OK, so if I'm being nice, it would be trite to say £20 billion is not enough - whoa! The Guardian says the scheme "would tackle more than 30% of UK carbon emissions by offering 6 million households the chance to get £6,500 worth of energy-efficiency measures". (Has the Guardian got that right? Only 8% of our emissions come from buildings.)
The Guardian's report says "Cameron sees the idea for a "localist green revolution" as an answer to his fear that what he describes as the current top-down climate change agenda is "in danger of starting to lose people"."
"Speaking as Gordon Brown arrived in Copenhagen for the climate change summit, the Conservative leader said: "If the environmental agenda becomes limited to well-suited politicians stepping out of aeroplanes on to tarmacs, telling people how to live their lives and sounding like everyone else will just have to sit in a darkened room, wearing woollies with the lights turned off and the heating down, we are not going to get anywhere."

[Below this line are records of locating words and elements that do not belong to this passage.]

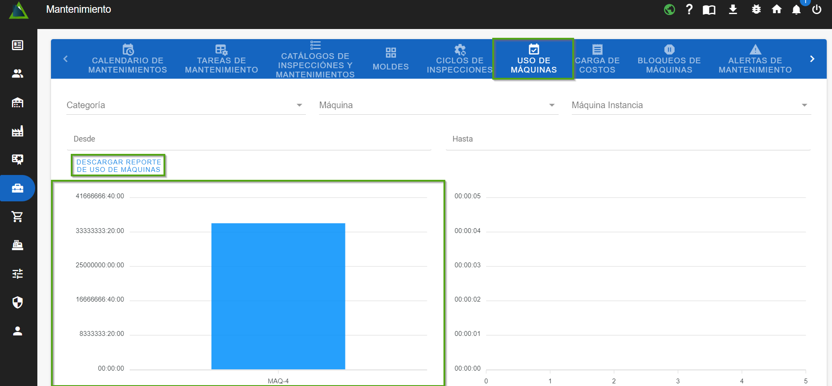The width and height of the screenshot is (832, 386).
Task: Open the users group sidebar icon
Action: coord(18,74)
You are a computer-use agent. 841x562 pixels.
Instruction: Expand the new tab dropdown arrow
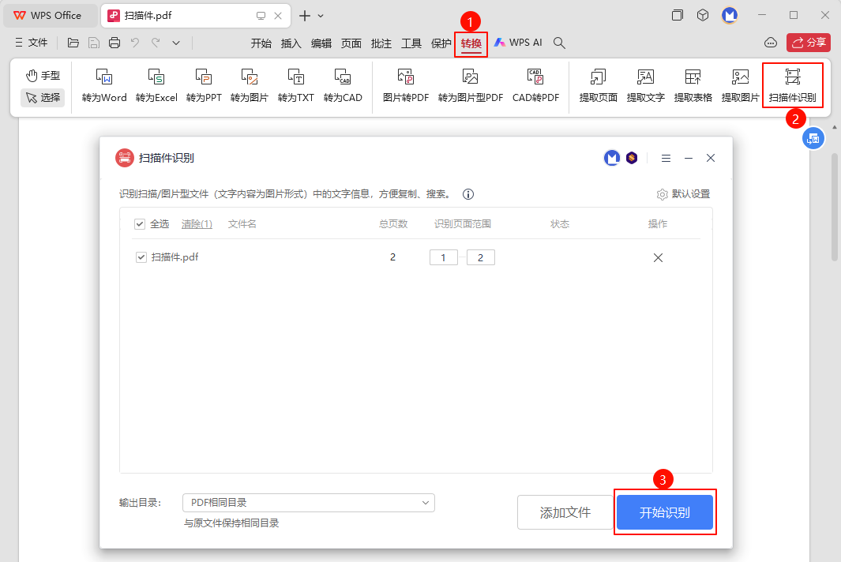(321, 16)
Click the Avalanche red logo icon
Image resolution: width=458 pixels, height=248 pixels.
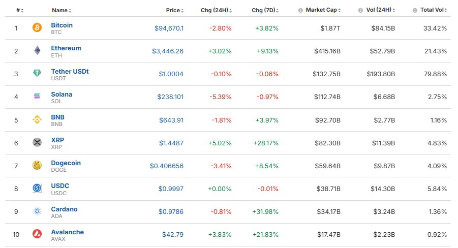pos(37,234)
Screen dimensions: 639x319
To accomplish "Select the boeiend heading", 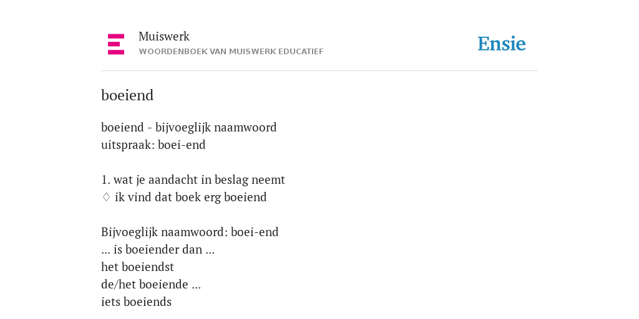I will pyautogui.click(x=127, y=95).
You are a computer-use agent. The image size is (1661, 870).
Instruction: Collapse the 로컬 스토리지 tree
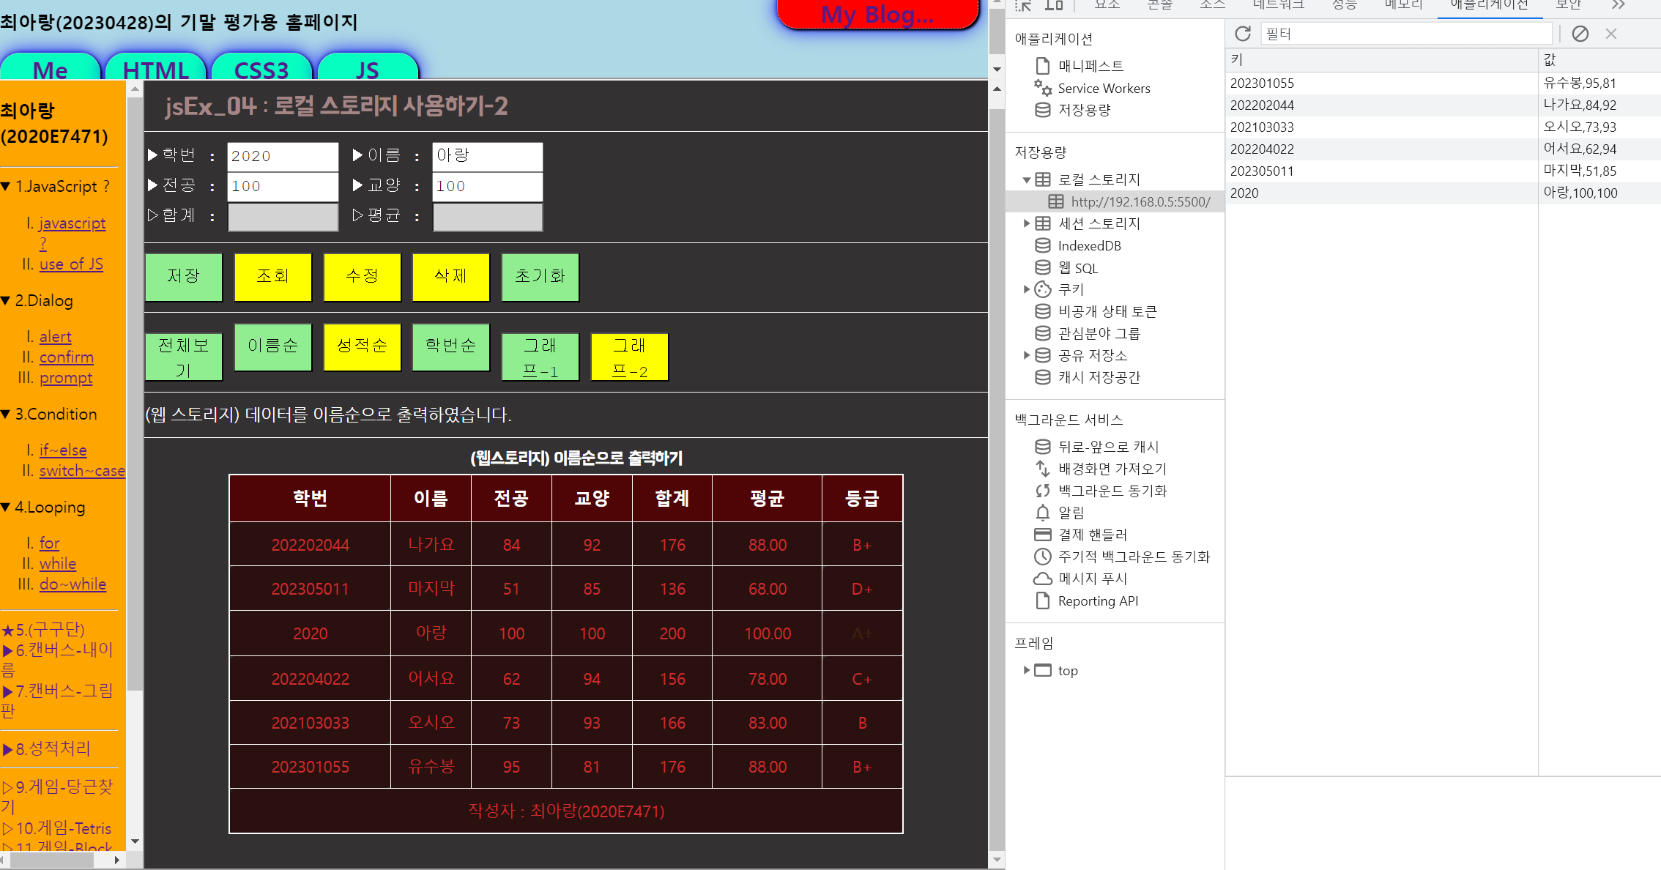point(1027,180)
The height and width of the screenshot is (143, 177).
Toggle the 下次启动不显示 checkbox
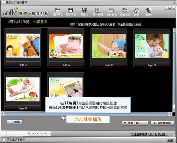click(4, 140)
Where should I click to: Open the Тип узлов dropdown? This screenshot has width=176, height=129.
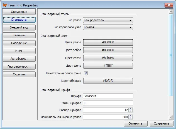click(108, 20)
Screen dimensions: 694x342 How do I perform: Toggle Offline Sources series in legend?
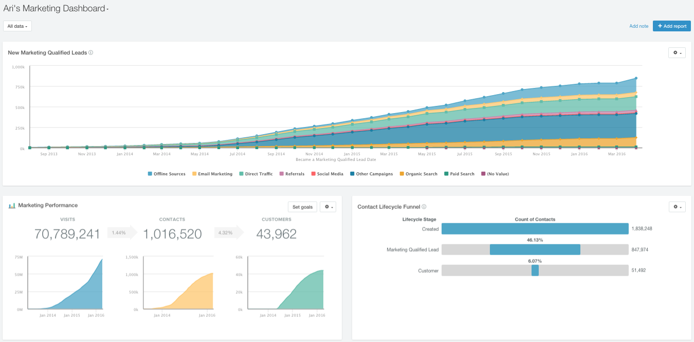click(x=167, y=174)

""People do not like being lectured. You have to take people with you, and the way to do that is to connect individual behaviour and rewards, and help people see the advantages of going green. We have to have carrots as well as sticks.""
Whoa - a lot of barbs in there. Maybe I can be forgiven my two.
So how do we make change? I've always been uncomfortable with the notion of carrots and sticks. Why, in any campaign to take people forward, would you equate people with donkeys?
And the problem for those of us seeking change, is that we as individuals, families or at work in business or public services, rarely have environment our main concern. It's not that people don't care, we're just mainly focussed on other things.
And one of the few things that we generally accept as a legitimate control of what we do is money. And the cost of the greenhouse gases we emit rarely reflects the price we have paid.
Hence, Gordon Brown has arrived in Copenhagen, landing on a tarmac runway (whoa!), dressed in a suit (whoa!), sounding off (whoa!), to seek a deal on carbon trading. (See how barbed Cameron can be?) This top-down initiative, can't be locallist, (And we can't solve climate change by cycling to work, followed by a car carrying your change of clothes - whoa again!)
Signs from Copenhagen do not appear to be good and it's apparently 18 hours behind schedule. And the organisers didn't properly plan for tens of thousands of people wanting to directly witness events. It's going to take some skill and knowledge in the world arena to negotiate the deal.
As for Cameron's plan on insulation. Well yes, I have at conferences adapted Tony Blair's catch-phrase and called for "Insulation, Insulation, Insulation." But there are better examples of partnerships using "warmfront" money for systematic programmes of insulation that we should build on and we need to do more to tackle the insulation of solid-walled houses.
We need to change our taxation from road vehicle tax and fuel tax to a national road user pricing scheme that funds better public transport, so that we can make commuting greener.
Lower fuel prices and a public transport are benefits that people could relate to.
TO BE UPDATED, not least for the spelling.